▶ Task details
Reproduce verbatim the lines of the material below, starting at the line with "Where should I" and ending at the line with "The width and", both inclusive; skip the rest.

▶ Source material
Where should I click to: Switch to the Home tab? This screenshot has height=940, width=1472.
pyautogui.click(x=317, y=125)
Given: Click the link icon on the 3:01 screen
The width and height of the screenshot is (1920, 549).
==
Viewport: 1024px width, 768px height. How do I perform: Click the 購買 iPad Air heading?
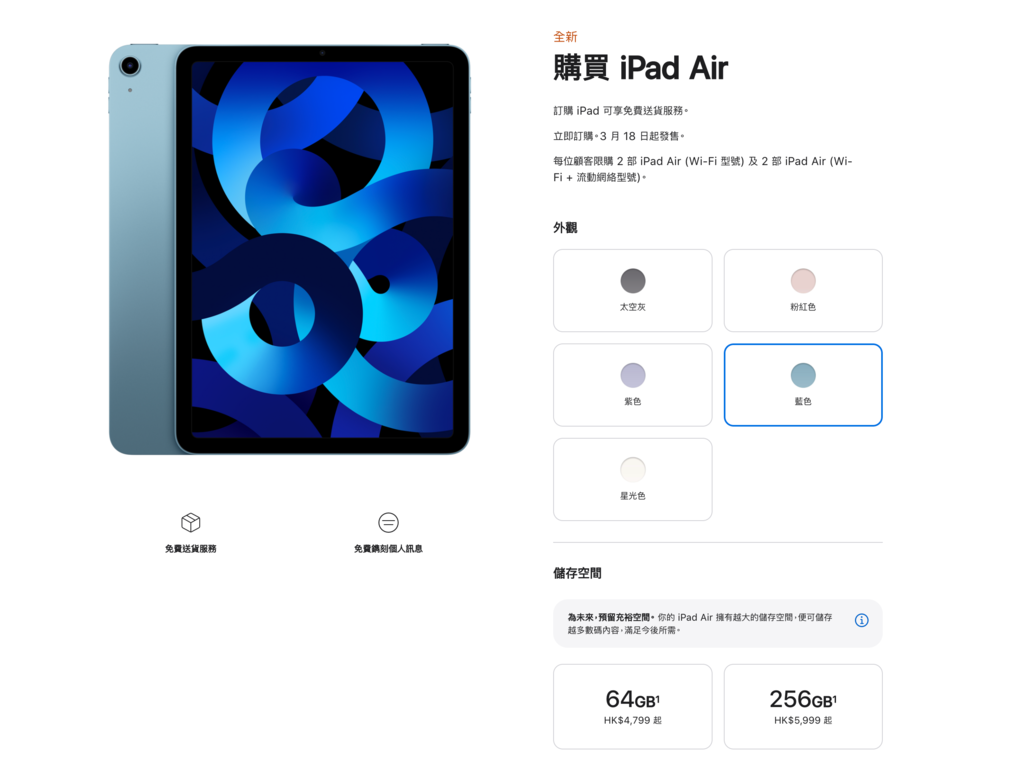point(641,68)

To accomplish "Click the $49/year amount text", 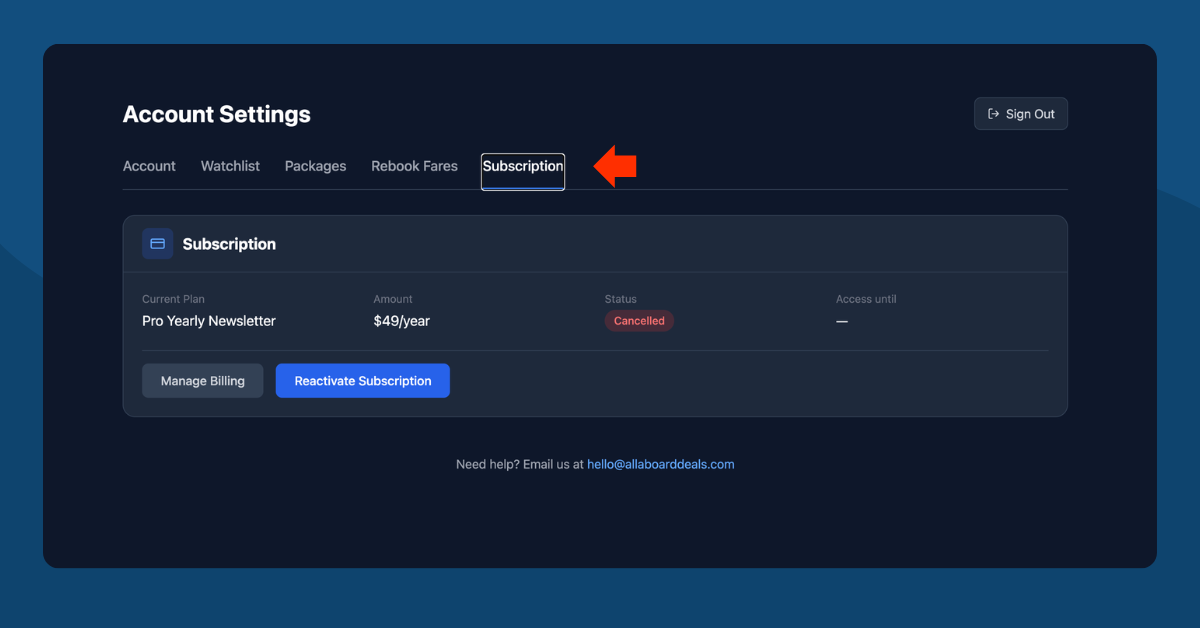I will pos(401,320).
==
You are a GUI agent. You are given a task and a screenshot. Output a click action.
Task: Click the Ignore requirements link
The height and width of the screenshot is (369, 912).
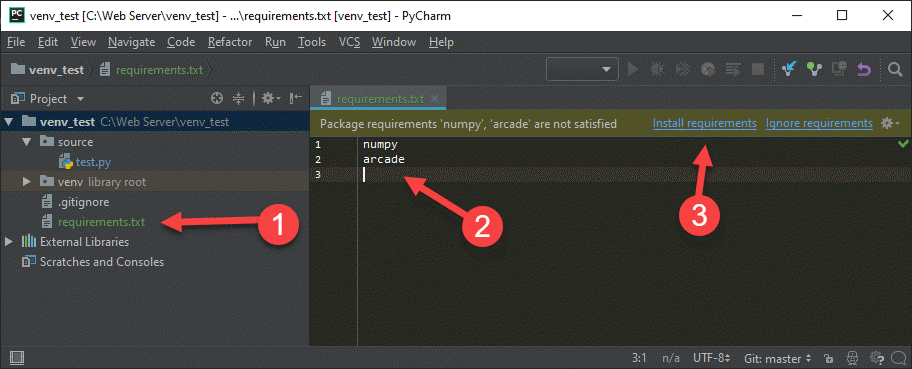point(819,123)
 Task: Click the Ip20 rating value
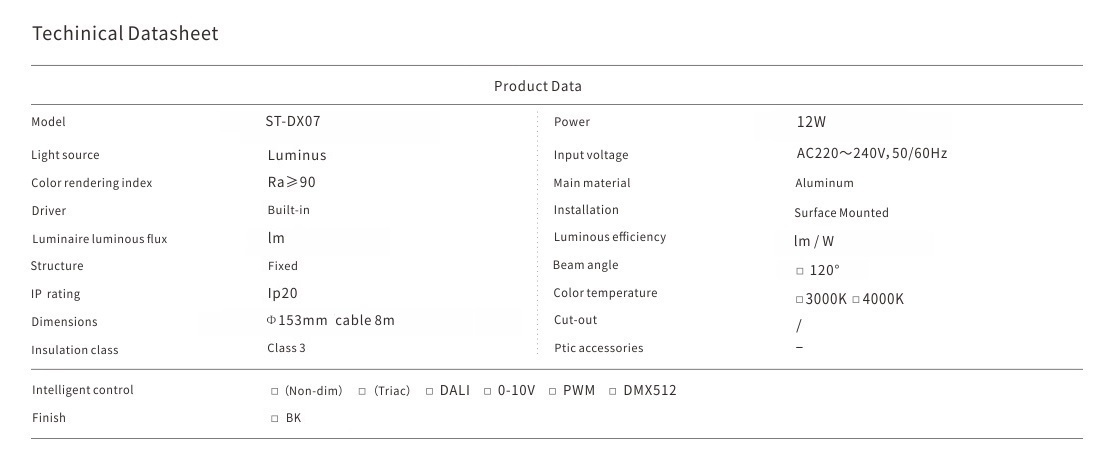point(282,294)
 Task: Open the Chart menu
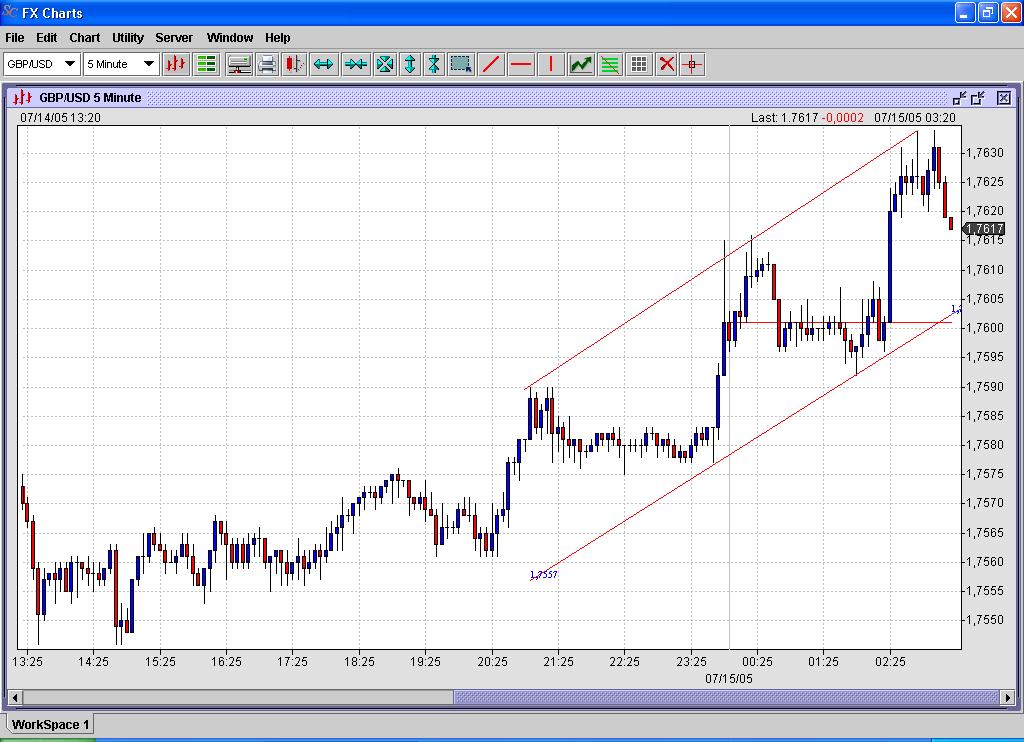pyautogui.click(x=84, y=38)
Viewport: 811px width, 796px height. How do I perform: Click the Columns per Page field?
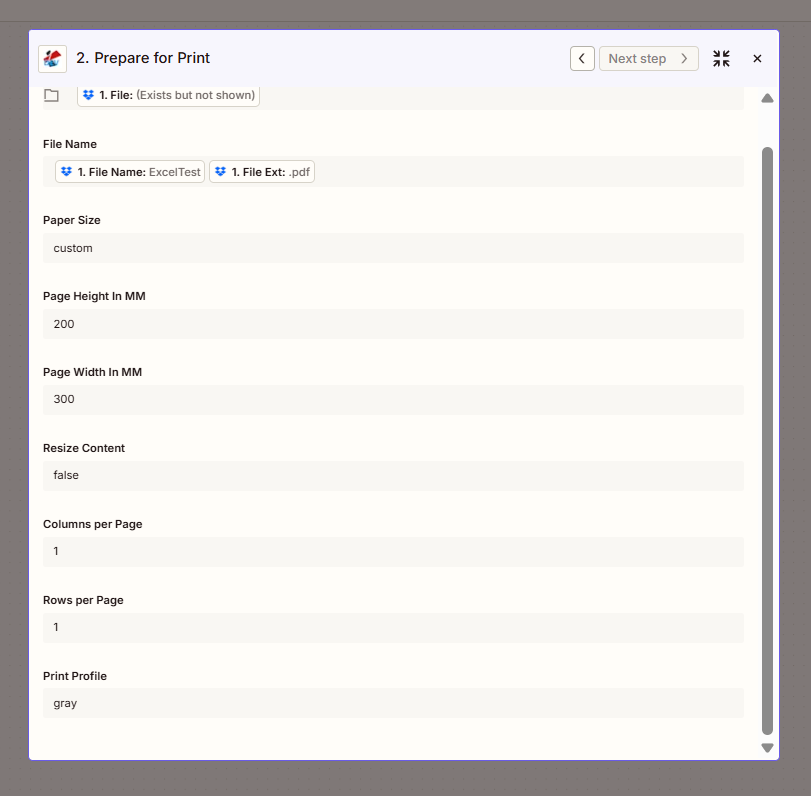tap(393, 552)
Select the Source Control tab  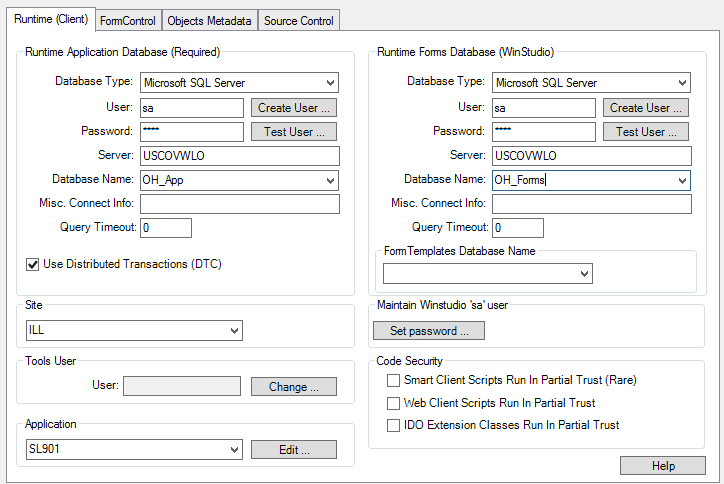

▶ The completed task
Where should I click to: Switch to the Home tab? This screenshot has height=940, width=1472.
pyautogui.click(x=317, y=125)
Given: Click the link icon on the 3:01 screen
The width and height of the screenshot is (1920, 549).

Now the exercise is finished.